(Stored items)
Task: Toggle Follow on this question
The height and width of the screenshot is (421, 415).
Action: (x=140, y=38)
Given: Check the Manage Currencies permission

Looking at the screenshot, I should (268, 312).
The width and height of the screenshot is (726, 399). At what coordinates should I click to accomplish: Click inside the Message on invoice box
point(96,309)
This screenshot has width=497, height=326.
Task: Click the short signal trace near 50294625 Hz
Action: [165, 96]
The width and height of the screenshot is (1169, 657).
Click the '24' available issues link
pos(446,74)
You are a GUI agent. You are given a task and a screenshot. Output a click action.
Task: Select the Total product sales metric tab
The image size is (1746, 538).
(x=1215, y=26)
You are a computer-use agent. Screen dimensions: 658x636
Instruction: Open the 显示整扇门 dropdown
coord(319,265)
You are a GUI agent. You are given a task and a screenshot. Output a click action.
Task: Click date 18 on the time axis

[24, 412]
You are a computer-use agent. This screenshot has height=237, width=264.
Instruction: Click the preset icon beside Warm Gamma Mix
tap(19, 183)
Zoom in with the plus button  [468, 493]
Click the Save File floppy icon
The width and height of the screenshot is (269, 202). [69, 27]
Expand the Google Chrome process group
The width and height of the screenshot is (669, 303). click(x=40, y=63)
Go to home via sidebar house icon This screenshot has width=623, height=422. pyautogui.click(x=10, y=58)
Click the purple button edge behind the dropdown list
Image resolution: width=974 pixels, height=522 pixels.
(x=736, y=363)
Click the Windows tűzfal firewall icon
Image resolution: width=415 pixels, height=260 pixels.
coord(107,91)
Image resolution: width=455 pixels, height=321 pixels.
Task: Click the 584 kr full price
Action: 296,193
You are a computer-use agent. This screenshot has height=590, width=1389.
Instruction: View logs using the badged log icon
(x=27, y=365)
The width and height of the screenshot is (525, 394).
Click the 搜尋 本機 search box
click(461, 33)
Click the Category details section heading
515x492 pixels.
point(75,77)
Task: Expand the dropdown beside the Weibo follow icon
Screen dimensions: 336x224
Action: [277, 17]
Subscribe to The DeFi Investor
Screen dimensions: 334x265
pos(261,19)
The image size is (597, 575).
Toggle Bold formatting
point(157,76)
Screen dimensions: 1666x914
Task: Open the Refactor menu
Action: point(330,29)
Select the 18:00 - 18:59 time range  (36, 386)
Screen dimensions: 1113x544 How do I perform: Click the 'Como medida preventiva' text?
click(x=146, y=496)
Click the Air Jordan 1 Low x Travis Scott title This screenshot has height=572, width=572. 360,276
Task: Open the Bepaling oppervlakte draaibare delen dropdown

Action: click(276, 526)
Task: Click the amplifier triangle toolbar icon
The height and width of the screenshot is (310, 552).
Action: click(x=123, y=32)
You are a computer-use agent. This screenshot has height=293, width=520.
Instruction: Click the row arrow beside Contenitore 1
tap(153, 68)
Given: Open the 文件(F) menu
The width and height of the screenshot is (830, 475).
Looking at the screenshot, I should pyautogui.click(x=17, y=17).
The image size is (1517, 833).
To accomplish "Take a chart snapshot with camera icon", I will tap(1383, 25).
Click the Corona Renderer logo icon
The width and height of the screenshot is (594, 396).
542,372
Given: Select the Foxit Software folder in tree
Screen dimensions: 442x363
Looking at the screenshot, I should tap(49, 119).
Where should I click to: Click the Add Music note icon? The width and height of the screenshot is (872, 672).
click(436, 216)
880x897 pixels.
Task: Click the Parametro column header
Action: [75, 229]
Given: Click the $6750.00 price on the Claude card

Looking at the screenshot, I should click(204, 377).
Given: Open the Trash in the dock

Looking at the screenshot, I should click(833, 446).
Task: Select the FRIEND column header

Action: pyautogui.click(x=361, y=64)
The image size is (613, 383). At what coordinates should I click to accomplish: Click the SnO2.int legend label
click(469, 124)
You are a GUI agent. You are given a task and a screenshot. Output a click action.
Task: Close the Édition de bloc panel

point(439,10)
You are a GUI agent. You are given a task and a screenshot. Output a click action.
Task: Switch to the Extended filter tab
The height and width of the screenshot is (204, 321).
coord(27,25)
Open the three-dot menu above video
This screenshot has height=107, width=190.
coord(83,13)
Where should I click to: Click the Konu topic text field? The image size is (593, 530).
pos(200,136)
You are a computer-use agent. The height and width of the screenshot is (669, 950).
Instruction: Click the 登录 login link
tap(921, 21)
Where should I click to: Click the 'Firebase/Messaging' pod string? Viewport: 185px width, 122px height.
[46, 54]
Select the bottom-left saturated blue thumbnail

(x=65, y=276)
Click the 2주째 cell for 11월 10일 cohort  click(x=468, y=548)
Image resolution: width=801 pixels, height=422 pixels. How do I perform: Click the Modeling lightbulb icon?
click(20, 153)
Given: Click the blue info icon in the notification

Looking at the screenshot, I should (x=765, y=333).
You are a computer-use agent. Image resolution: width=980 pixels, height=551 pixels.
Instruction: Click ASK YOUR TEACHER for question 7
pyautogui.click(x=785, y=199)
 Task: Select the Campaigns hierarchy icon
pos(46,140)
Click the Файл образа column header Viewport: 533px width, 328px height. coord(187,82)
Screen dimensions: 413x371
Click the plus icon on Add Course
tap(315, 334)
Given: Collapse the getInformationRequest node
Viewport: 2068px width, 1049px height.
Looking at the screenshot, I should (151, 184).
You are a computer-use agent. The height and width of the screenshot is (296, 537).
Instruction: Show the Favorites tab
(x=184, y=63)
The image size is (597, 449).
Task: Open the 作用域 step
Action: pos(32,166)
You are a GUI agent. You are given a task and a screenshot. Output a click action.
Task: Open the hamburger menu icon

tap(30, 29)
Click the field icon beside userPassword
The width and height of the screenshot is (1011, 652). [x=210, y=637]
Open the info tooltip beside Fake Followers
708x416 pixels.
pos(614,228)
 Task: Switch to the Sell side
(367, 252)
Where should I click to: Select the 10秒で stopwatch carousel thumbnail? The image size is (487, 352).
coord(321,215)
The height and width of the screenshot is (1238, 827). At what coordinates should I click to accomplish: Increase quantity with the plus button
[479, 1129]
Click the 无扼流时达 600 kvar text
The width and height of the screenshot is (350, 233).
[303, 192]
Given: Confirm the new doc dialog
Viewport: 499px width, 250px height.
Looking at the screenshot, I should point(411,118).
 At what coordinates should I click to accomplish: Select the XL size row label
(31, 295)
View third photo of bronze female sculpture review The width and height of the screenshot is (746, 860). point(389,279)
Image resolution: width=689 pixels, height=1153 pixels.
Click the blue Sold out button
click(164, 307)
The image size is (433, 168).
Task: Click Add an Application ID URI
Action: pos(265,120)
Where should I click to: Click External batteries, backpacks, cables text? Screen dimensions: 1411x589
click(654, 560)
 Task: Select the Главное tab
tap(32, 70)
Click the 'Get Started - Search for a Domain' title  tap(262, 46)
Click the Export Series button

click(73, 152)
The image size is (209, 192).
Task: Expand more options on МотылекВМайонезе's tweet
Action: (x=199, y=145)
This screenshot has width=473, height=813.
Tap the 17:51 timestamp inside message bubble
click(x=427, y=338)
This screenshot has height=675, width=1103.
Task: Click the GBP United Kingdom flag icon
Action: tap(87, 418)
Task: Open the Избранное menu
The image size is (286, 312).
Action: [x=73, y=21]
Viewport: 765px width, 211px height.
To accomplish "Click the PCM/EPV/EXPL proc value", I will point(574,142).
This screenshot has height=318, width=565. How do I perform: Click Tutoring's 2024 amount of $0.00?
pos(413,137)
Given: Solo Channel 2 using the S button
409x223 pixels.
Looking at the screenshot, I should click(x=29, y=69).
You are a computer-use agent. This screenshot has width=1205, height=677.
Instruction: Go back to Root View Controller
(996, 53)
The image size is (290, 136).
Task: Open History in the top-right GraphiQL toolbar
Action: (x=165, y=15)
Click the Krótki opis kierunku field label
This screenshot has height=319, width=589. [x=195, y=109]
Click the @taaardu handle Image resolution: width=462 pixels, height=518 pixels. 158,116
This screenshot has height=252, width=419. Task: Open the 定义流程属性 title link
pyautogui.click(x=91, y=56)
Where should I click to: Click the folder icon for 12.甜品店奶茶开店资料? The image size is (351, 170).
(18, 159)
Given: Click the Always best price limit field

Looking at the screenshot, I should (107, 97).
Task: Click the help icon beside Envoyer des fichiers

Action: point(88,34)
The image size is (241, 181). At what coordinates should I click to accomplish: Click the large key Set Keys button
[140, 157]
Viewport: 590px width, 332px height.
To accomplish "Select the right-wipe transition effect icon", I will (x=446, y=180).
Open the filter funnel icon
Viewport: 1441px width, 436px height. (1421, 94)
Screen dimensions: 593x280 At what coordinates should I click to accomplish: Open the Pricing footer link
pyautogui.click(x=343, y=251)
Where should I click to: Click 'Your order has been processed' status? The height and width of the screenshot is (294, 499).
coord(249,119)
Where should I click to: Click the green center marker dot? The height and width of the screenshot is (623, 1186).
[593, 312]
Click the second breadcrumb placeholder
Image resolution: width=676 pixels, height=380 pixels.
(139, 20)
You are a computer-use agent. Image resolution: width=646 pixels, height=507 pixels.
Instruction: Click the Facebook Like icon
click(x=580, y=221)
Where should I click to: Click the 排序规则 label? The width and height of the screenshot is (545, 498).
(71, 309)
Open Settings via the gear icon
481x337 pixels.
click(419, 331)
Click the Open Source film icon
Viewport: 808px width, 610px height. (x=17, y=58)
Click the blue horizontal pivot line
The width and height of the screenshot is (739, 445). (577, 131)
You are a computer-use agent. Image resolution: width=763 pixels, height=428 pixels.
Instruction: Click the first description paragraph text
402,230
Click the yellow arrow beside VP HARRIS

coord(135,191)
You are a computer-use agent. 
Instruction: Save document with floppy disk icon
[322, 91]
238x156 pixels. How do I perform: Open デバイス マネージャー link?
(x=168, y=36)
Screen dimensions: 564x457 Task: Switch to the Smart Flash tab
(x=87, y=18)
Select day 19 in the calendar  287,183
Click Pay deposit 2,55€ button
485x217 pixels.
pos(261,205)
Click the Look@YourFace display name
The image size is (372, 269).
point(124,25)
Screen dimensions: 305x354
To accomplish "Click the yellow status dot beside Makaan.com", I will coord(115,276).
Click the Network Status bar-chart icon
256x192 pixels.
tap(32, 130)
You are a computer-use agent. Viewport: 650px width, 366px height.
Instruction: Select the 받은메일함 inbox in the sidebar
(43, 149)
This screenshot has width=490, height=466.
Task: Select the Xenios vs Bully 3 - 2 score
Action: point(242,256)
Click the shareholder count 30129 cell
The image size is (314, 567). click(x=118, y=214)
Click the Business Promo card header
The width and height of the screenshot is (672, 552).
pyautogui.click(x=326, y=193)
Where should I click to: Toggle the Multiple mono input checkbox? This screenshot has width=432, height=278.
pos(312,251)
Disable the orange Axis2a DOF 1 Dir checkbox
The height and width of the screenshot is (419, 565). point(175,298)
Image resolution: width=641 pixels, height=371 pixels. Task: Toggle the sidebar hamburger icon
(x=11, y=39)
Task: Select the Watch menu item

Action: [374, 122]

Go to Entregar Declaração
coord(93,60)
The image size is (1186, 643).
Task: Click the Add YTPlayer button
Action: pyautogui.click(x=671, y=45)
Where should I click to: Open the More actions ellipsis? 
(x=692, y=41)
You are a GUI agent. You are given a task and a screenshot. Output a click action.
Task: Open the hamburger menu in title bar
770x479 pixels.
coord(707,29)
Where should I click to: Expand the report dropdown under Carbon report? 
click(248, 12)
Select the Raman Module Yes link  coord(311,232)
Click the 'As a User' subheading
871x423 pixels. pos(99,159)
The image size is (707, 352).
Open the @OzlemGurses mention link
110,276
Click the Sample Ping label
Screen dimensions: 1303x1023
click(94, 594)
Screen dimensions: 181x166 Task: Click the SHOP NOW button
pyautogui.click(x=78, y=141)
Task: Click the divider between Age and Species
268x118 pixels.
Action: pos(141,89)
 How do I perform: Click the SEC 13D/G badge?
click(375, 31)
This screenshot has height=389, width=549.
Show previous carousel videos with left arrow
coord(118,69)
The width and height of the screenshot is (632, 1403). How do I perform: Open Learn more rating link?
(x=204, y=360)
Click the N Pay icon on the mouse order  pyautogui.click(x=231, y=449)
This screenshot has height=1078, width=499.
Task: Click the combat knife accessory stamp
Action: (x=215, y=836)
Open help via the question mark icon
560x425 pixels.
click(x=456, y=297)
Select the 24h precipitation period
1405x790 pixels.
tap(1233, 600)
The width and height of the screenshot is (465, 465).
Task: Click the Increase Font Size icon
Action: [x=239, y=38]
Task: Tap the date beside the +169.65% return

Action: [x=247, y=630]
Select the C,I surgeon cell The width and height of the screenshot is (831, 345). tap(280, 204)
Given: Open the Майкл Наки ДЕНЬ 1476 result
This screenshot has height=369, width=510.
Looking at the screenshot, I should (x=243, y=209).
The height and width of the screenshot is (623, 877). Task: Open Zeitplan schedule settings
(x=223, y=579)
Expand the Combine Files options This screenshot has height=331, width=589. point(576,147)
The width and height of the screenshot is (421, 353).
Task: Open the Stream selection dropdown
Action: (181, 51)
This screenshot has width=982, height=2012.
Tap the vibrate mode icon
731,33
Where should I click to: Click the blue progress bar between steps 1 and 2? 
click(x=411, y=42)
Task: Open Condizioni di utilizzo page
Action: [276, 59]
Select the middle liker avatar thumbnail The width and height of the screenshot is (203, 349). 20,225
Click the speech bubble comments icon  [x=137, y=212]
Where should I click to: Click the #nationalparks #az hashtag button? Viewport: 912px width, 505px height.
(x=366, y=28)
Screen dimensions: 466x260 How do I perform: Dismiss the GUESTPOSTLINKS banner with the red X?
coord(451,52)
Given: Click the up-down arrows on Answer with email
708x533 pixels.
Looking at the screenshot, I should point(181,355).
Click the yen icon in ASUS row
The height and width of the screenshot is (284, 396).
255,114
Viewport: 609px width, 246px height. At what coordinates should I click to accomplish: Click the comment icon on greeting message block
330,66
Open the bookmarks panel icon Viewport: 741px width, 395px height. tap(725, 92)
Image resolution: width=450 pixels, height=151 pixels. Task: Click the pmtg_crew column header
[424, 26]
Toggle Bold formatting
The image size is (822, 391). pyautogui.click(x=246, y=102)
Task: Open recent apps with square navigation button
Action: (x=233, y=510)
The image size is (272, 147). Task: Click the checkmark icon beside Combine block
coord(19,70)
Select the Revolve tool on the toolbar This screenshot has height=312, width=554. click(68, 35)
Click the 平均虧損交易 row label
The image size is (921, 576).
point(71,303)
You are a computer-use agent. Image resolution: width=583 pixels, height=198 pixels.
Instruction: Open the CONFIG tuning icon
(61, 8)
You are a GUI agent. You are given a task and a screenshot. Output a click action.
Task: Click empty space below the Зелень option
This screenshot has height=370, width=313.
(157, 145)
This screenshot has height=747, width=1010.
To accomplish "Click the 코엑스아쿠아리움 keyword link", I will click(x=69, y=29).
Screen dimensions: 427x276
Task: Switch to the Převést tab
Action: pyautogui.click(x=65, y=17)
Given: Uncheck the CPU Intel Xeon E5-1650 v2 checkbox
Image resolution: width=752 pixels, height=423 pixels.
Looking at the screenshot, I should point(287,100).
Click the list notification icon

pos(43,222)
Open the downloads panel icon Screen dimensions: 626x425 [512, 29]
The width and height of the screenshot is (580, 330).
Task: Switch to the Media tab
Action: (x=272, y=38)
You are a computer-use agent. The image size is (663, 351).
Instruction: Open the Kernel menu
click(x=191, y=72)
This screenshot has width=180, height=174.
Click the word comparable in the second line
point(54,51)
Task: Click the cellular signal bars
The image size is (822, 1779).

→ Exercise prompt
Give again, exactly as written, the lines running from the first line of the data above through the line that contains "The width and height of the screenshot is (525, 394).".

→ Task output
Task: Toggle Follow on this question
The height and width of the screenshot is (421, 415).
Action: (x=140, y=38)
Given: Check the Manage Currencies permission

Looking at the screenshot, I should (268, 312).
The width and height of the screenshot is (726, 399). At what coordinates should I click to accomplish: Click inside the Message on invoice box
point(96,309)
This screenshot has width=497, height=326.
Task: Click the short signal trace near 50294625 Hz
Action: [165, 96]
The width and height of the screenshot is (1169, 657).
Click the '24' available issues link
pos(446,74)
You are a GUI agent. You are given a task and a screenshot. Output a click action.
Task: Select the Total product sales metric tab
The image size is (1746, 538).
(x=1215, y=26)
You are a computer-use agent. Screen dimensions: 658x636
Instruction: Open the 显示整扇门 dropdown
coord(319,265)
You are a GUI agent. You are given a task and a screenshot. Output a click action.
Task: Click date 18 on the time axis

[24, 412]
You are a computer-use agent. This screenshot has height=237, width=264.
Instruction: Click the preset icon beside Warm Gamma Mix
tap(19, 183)
Zoom in with the plus button  [468, 493]
Click the Save File floppy icon
The width and height of the screenshot is (269, 202). [69, 27]
Expand the Google Chrome process group
The width and height of the screenshot is (669, 303). click(x=40, y=63)
Go to home via sidebar house icon This screenshot has width=623, height=422. pyautogui.click(x=10, y=58)
Click the purple button edge behind the dropdown list
Image resolution: width=974 pixels, height=522 pixels.
(x=736, y=363)
Click the Windows tűzfal firewall icon
Image resolution: width=415 pixels, height=260 pixels.
coord(107,91)
Image resolution: width=455 pixels, height=321 pixels.
Task: Click the 584 kr full price
Action: 296,193
You are a computer-use agent. This screenshot has height=590, width=1389.
Instruction: View logs using the badged log icon
(x=27, y=365)
The width and height of the screenshot is (525, 394).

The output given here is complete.